Transportation politics

IF THE game plan behind the Metropolitan Planning Organization's new strategy works, the D.C. suburbs won't be hogging state transportation dollars as they did last session.

Next year, for the first time in recent memory, the Baltimore region's elected leaders will present the General Assembly with a list of regional transportation projects -- ranked in order of importance.


This effort demonstrates how far local officials have come in recognizing the importance of regional cooperation.

Baltimore County Executive C.A. Dutch Ruppersberger will lead the effort through his position as chairman of the Metropolitan Planning Organization.

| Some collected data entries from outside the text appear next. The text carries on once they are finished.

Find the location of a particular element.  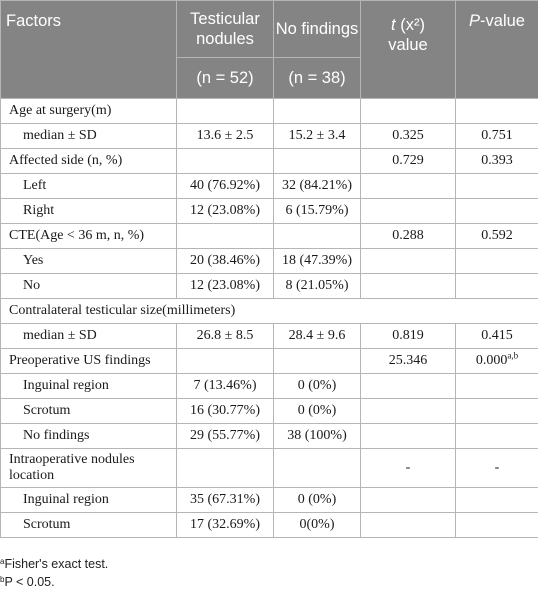

table-row: Age at surgery(m) is located at coordinates (270, 112).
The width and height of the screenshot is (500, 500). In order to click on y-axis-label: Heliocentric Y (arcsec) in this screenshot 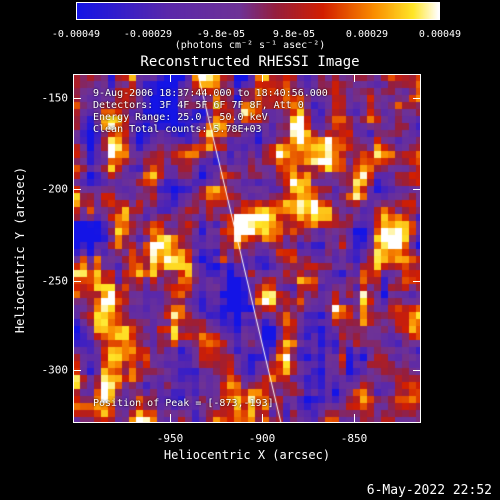, I will do `click(20, 250)`.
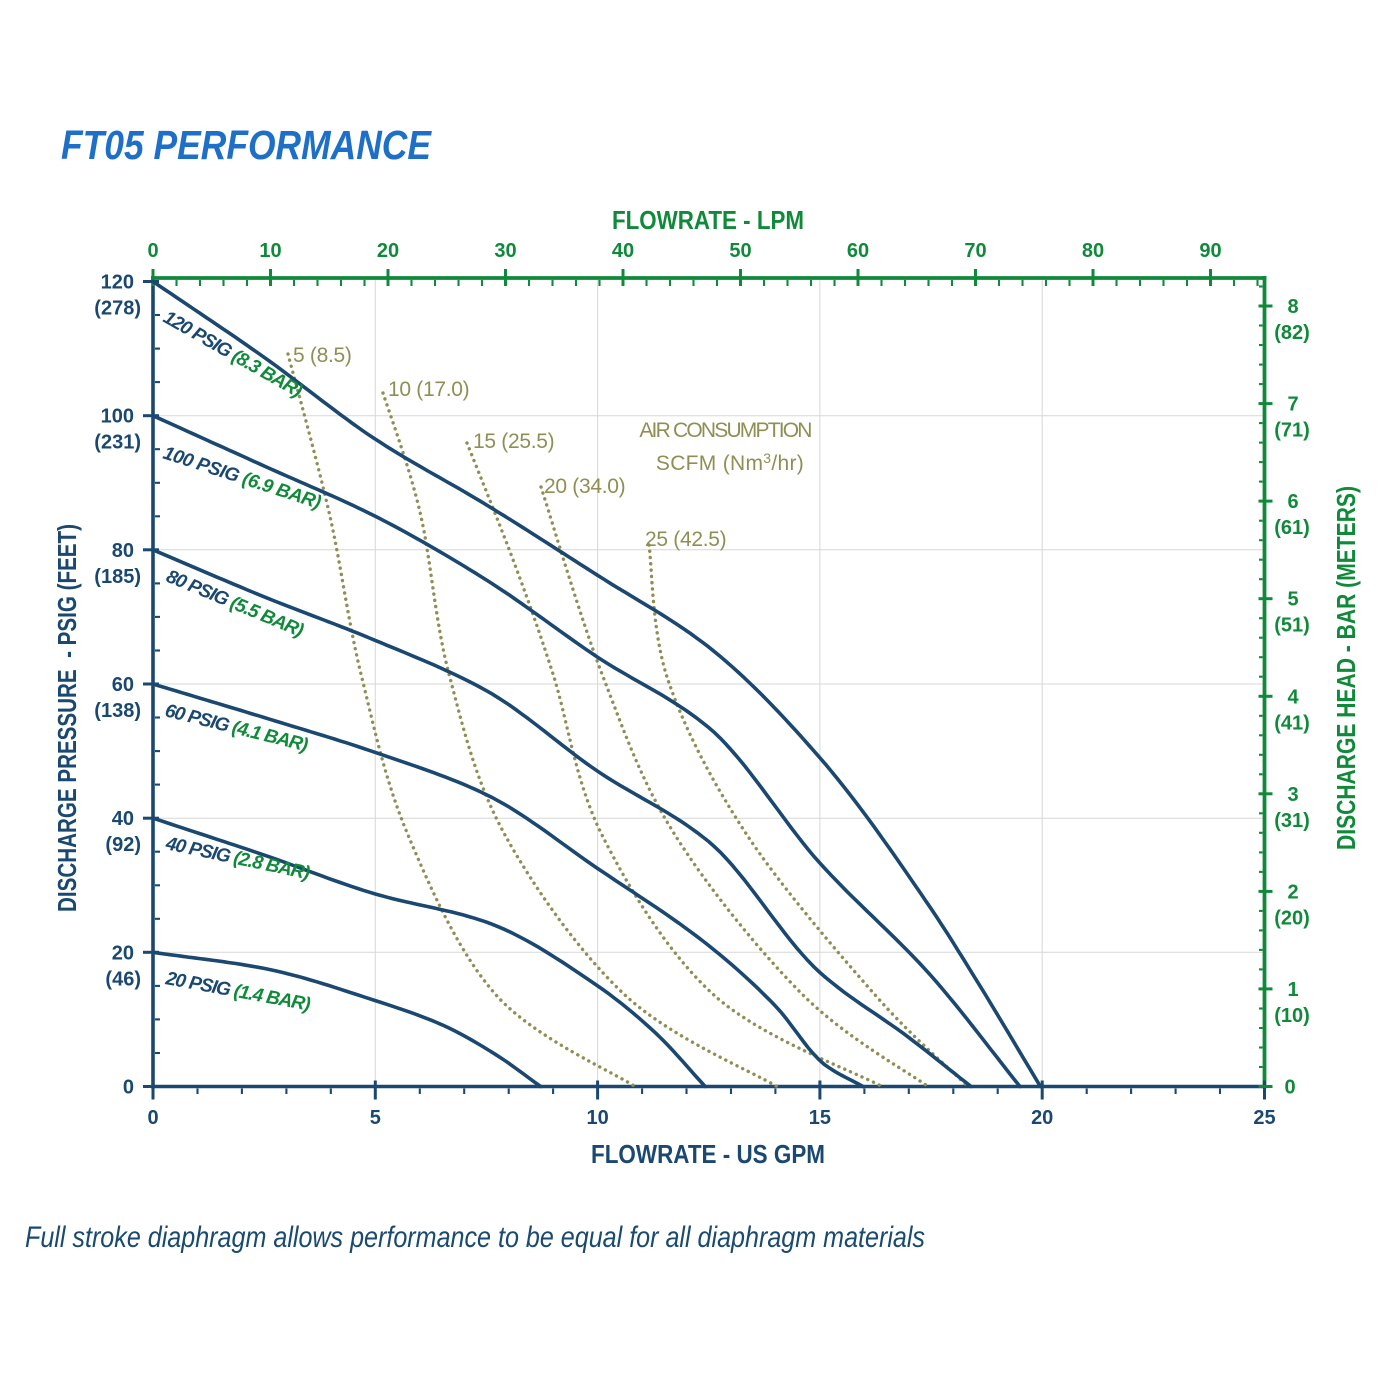  Describe the element at coordinates (246, 145) in the screenshot. I see `svg-text: FT05 PERFORMANCE` at that location.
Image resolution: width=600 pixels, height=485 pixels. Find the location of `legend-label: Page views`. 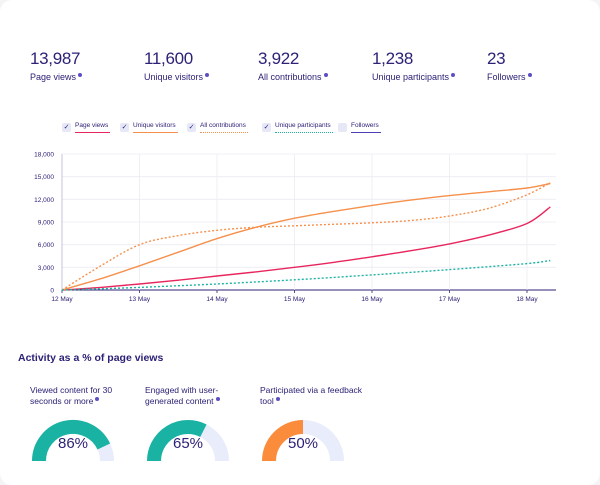

legend-label: Page views is located at coordinates (92, 126).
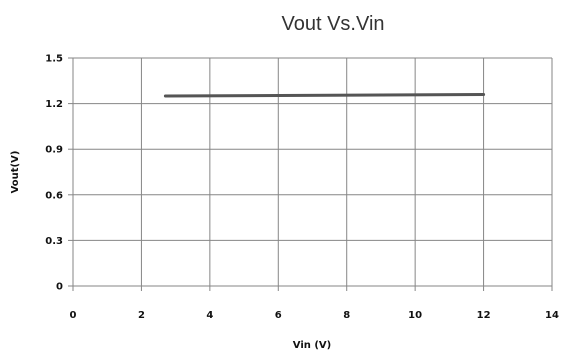 The width and height of the screenshot is (563, 358). What do you see at coordinates (312, 346) in the screenshot?
I see `x-axis-label: Vin (V)` at bounding box center [312, 346].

That's a big deal, because up until now, the MPO has been notoriously ineffective. Despite changing its name more times than a teen-ager switches hair styles, the MPO never unified the six Baltimore-area local governments on transportation issues.

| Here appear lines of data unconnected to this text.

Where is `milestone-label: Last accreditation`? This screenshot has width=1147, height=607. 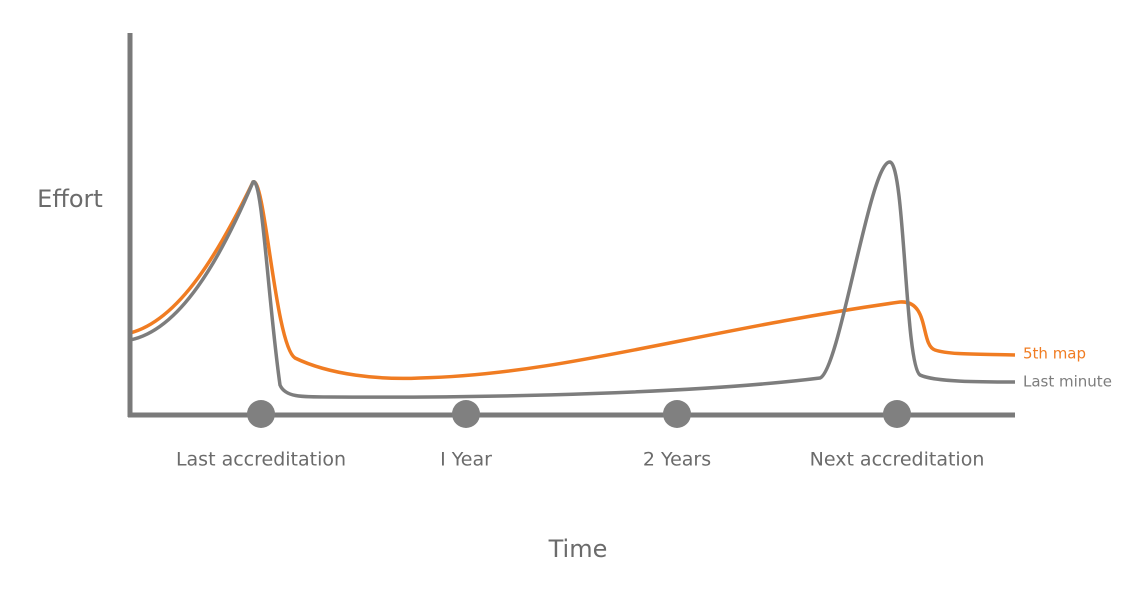 milestone-label: Last accreditation is located at coordinates (261, 460).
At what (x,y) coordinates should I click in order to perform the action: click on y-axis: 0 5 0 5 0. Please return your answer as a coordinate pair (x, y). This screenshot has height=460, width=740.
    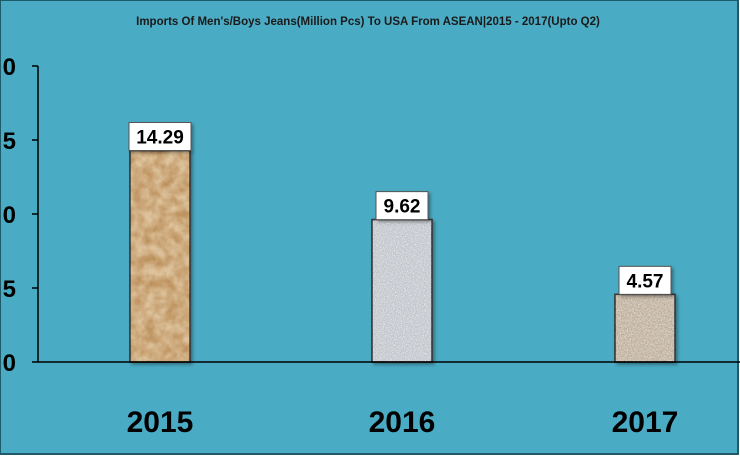
    Looking at the image, I should click on (21, 216).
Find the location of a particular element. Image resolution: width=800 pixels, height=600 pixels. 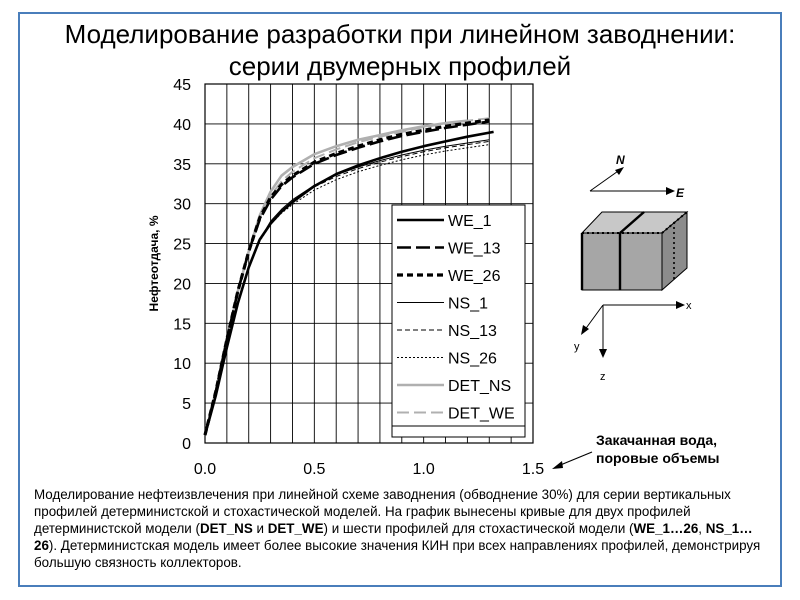

annotation-arrow is located at coordinates (572, 460).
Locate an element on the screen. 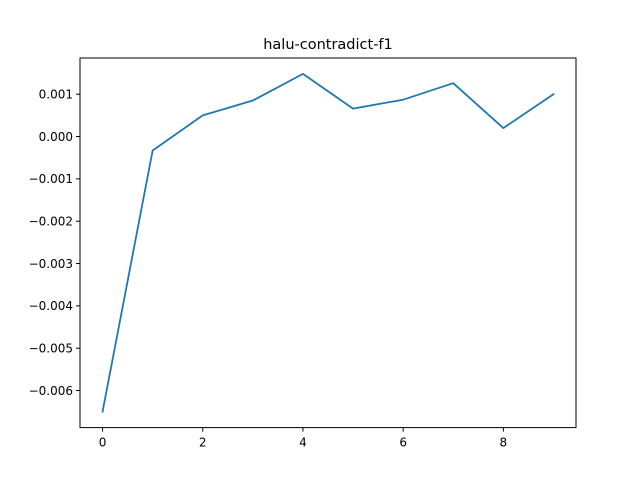 Image resolution: width=640 pixels, height=480 pixels. y-tick-label: 0.000 is located at coordinates (56, 137).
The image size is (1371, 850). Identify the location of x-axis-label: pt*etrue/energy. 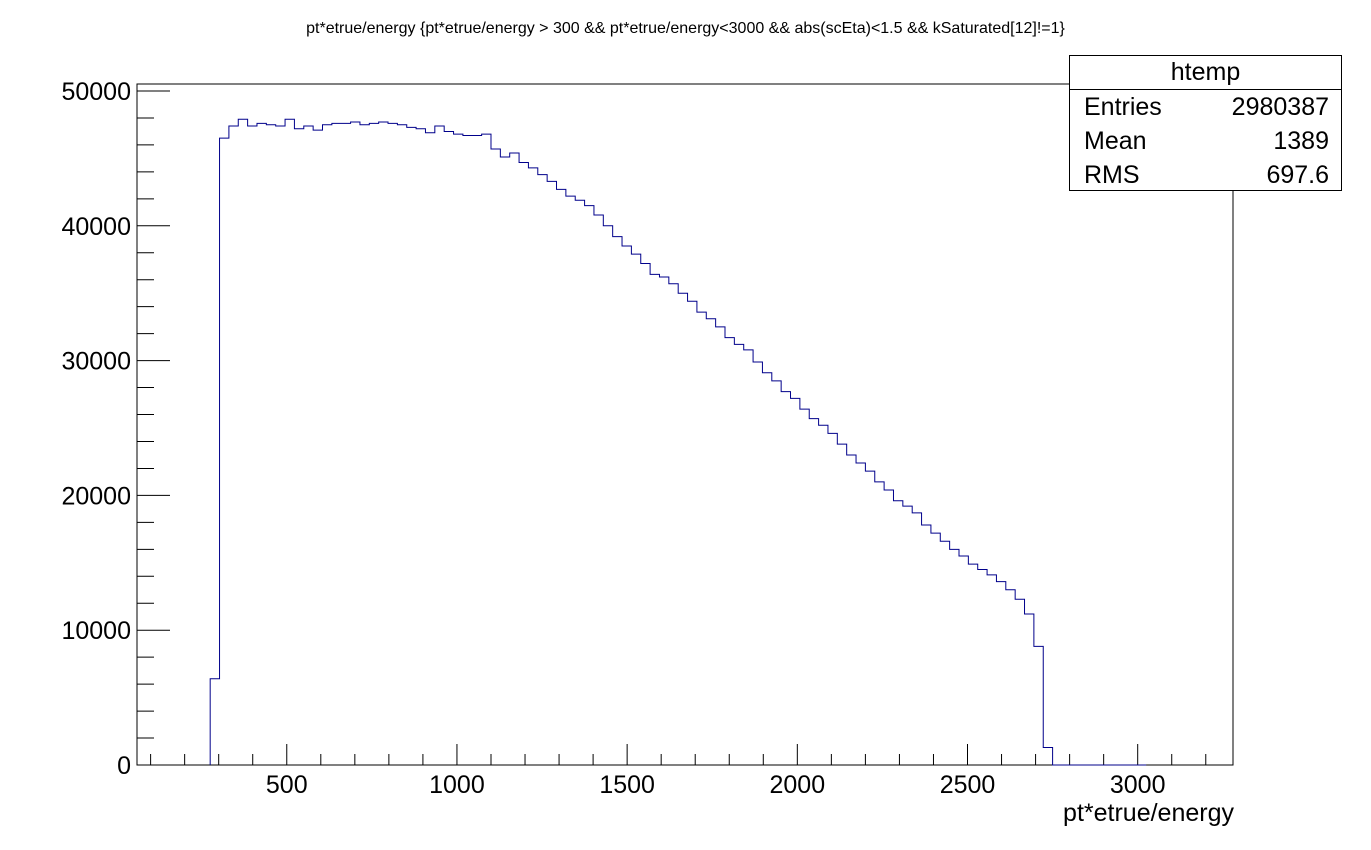
(1148, 813).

By appointing a committee headed by former state Transportation Secretary William K. Hellman, Mr. Ruppersberger hopes to reverse the fortunes of both the MPO and the Baltimore area.

Last year, Baltimore Mayor Martin O'Malley tried to boost city transit projects alone in Annapolis. He got very little for his efforts. The Washington area, by contrast, won big-dollar mass transit commitments -- thanks in large part to strong cooperation among jurisdictions.

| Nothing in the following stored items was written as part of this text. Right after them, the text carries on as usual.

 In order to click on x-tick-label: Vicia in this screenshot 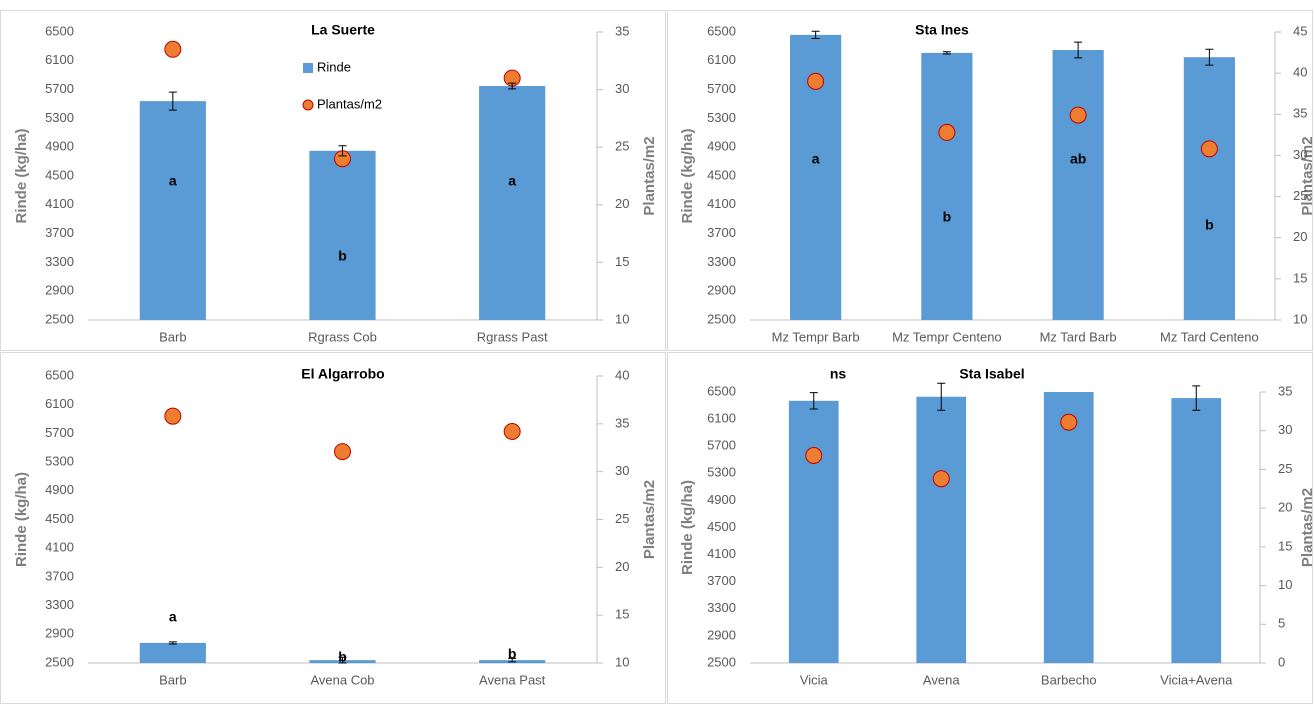, I will do `click(814, 680)`.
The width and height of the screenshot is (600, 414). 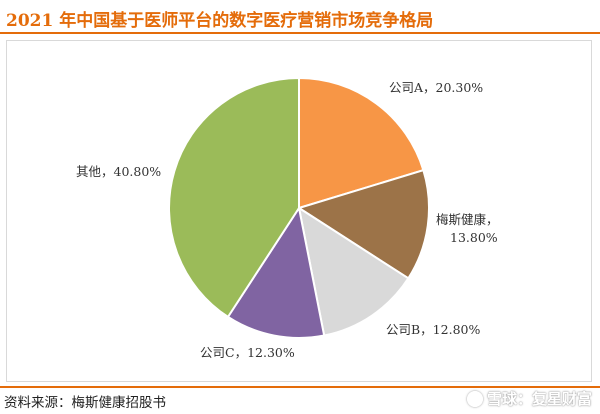 I want to click on snowball-logo-icon, so click(x=474, y=398).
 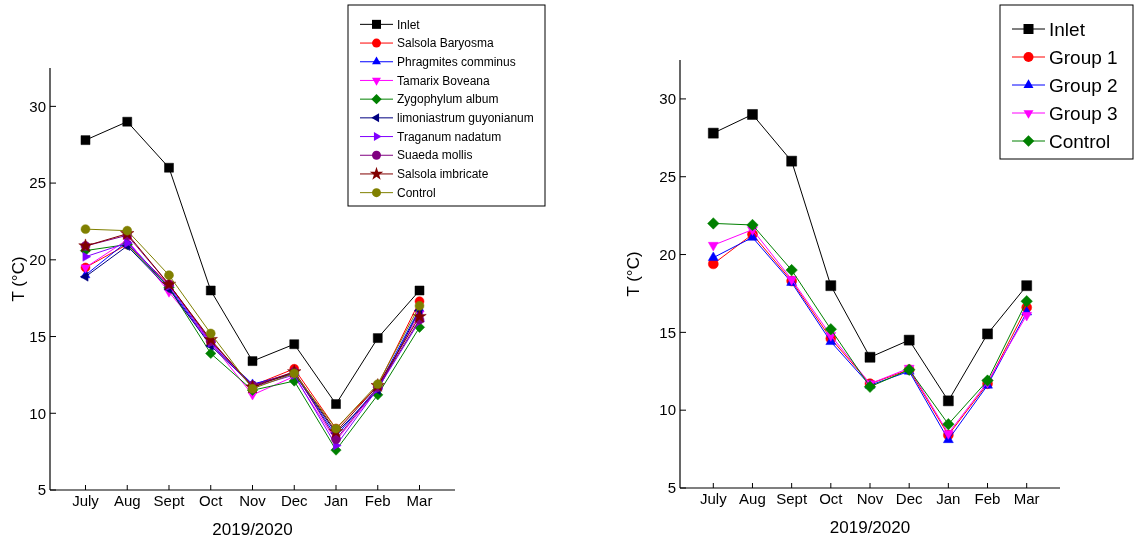 I want to click on legend-label: Salsola imbricate, so click(x=443, y=174).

Mr. Hellman will try this year to fashion a consensus from representatives of the Baltimore-area counties, and from Annapolis and Baltimore.

The group will consider all short-term transportation projects roads, mass transit, the port of Baltimore and BWI -- and make a united pitch for the projects that best serve the entire region.

It's an approach that always made good sense. Now we'll get to see how effective it can really be.